Question

How do you simplify it??

Answer 1

Please see a Proof of Ex. 15 in the Explanation.

Explanation:

Let us solve Ex. 15.

We will use these Identities :

`(1+cosalpha)=2cos^2(alpha/2), (1-cosalpha)=2sin^2(alpha/2)`.

`2sin(alpha/2)cos(alpha/2)=sinalpha`.

Method 1 :

`sqrt{(1-cosalpha)/(1+cosalpha)}+sqrt{(1+cosalpha)/(1-cosalpha)}`,

`={(1-cosalpha)+(1+cosalpha)}/sqrt{(1+cosalpha)(1-cosalpha)}`,

`=2/sqrt(1-cos^2alpha)`,

`=2/|sinalpha|`,

`rArr sqrt{(1-cosalpha)/(1+cosalpha)}+sqrt{(1+cosalpha)/(1-cosalpha)}=2|cscalpha|`.

Method 2 :

`sqrt{(1-cosalpha)/(1+cosalpha)}+sqrt{(1+cosalpha)/(1-cosalpha)}`,

`=sqrt{(2sin^2(alpha/2))/(2cos^2(alpha/2))}+sqrt{(2cos^2(alpha/2))/(2sin^2(alpha/2)}`,

`=|sin(alpha/2)/cos(alpha/2)|+|cos(alpha/2)/sin(alpha/2)|`,

`={|sin(alpha/2)|^2+|cos(alpha/2)|^2}/(sin(alpha/2)*cos(alpha/2))`,

`=1/|(sin(alpha/2)*cos(alpha/2))|xx2/2`,

`=2/(2|sin(alpha/2)*cos(alpha/2)|)`,

`=2/|sin(2*alpha/2)|`,

`=2/|sinalpha|`, as before!

Ex. 16 can be proved in the similar fashion.

Since, the L.H.S. is non-negative, so has to be the

R.H.S.

Answer 2

# sqrt{ {1-cos alpha}/{ 1 + cos alpha} } + sqrt{ {1 +cos alpha}/{ 1 - cos alpha} } = | 2 csc alpha | #

Explanation:

I'm geeky enough to recognize these forms as associated with the tangent half angle formulas.

The first stem from the cosine double angle formula:

`cos 2x = cos ^2 x - sin ^2 x = 2 cos ^2 x -1 = 1 - sin ^2 x`

These provide a nice way to change 1 plus or minus cosine to twice the square of the trig function of a half angle.
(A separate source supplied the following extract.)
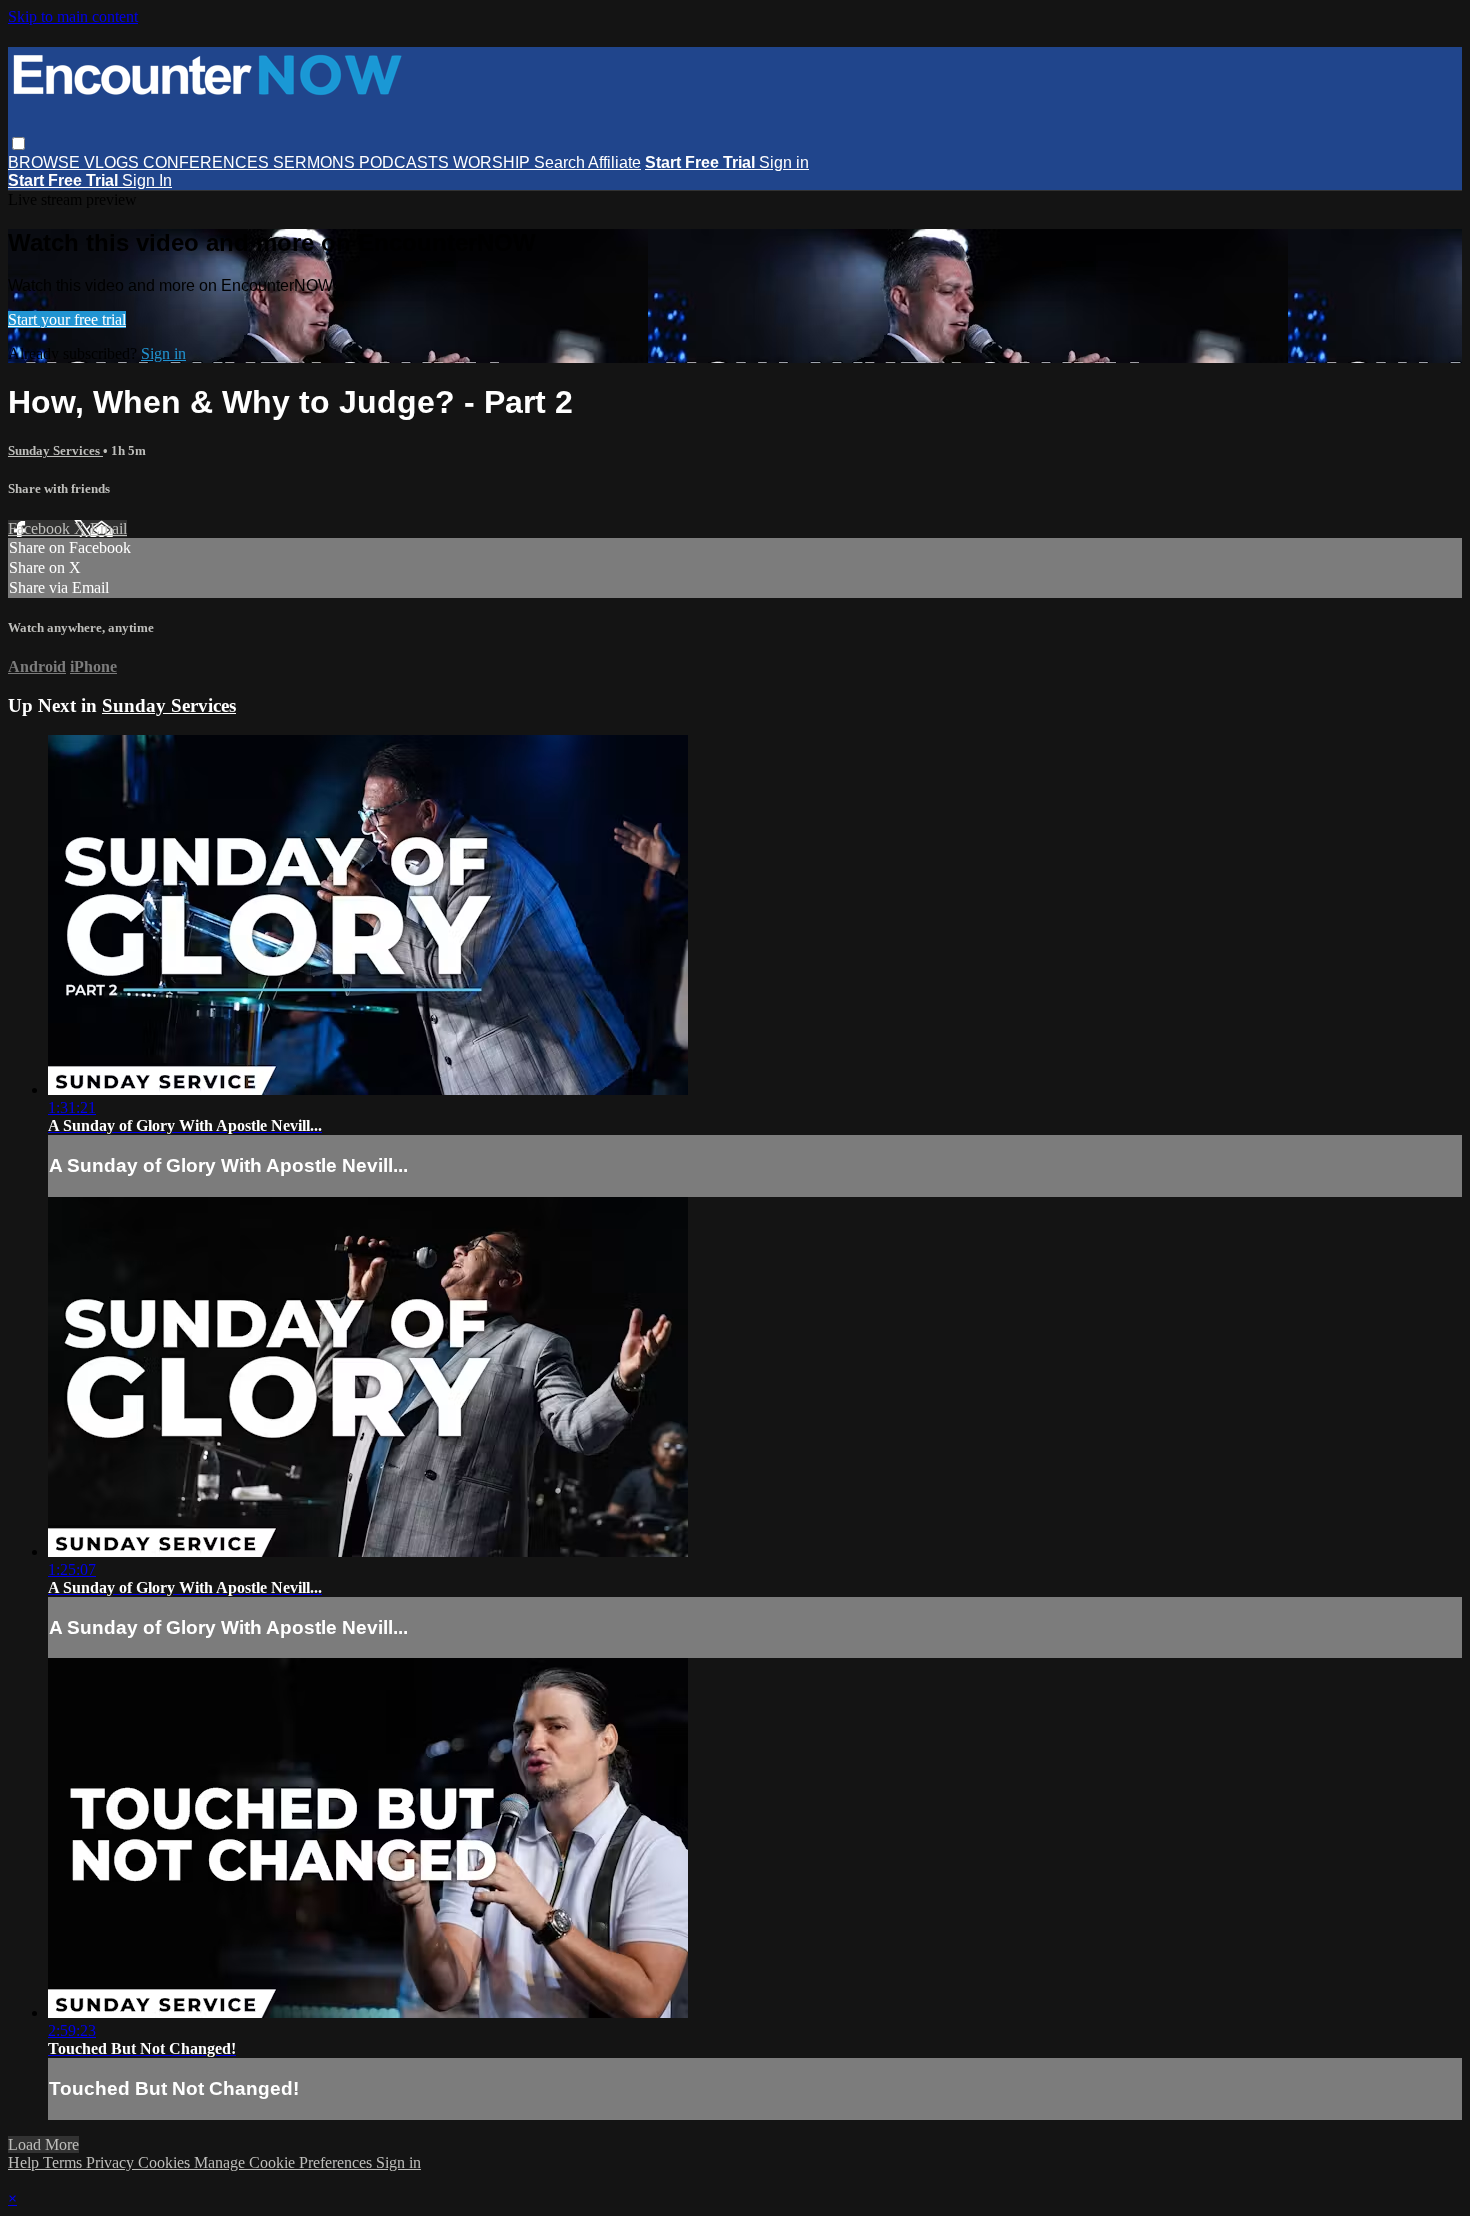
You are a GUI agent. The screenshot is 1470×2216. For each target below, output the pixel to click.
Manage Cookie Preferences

It's easier in symbols:

`2 cos ^2 x = 1 + cos 2 x`

`2 sin ^2 x = 1 - cos 2 x`

We get

`sqrt{ {1-cos alpha}/{ 1 + cos alpha} } = \sqrt{ { 2 sin ^2 ( alpha/2 ) } / { 2 cos ^2 (alpha/2)} } = \sqrt{ tan^2 (alpha/2) } = |tan(alpha/2)|`

I always get concerned when the absolute value appears. But w're after the sum of principal values, positive numbers, so let's go with it.

`sqrt{ {1-cos alpha}/{ 1 + cos alpha} } + sqrt{ {1 +cos alpha}/{ 1 - cos alpha} }`

`= |tan(alpha/2)| + |1/ tan(alpha/2)|`

The tangent and its reciprocal have the same sign so we can bring them together like this:

`=| tan(alpha/2) +1/ tan(alpha/2)|`

`=| { 1 + tan^2(alpha/2) }/ tan(alpha/2)|`

`=| { sec^2(alpha/2) }/ tan(alpha/2)|`

`= | 1/ cos^2(alpha/2) cdot cos(alpha/2)/sin(alpha/2) |`

`= | 1/ { cos(alpha/2) sin(alpha/2) } |`

`= | 2/ sin alpha |`

`= | 2 csc alpha |`

Wow, that simplified.

`sqrt{ {1-cos alpha}/{ 1 + cos alpha} } + sqrt{ {1 +cos alpha}/{ 1 - cos alpha} } = | 2 csc alpha |`

Let's check it. Let's see what the Socratic grapher does with it. We'll plot

# sqrt{ {1-cos alpha}/{ 1 + cos alpha} } + sqrt{ {1 +cos alpha}/{ 1 - cos alpha} } - | 2 csc alpha | #

graph{sqrt((1-cos x)/(1 + cos x)) + sqrt((1 +cos x)/( 1 - cos x ) ) - | 2 csc x| [-0.00782, 0.007924, -0.0003786, 0.0004086]}

That's zero, though it does get hinky around the singularities at `alpha=k pi`.

Gotta go, can't do the other one right now.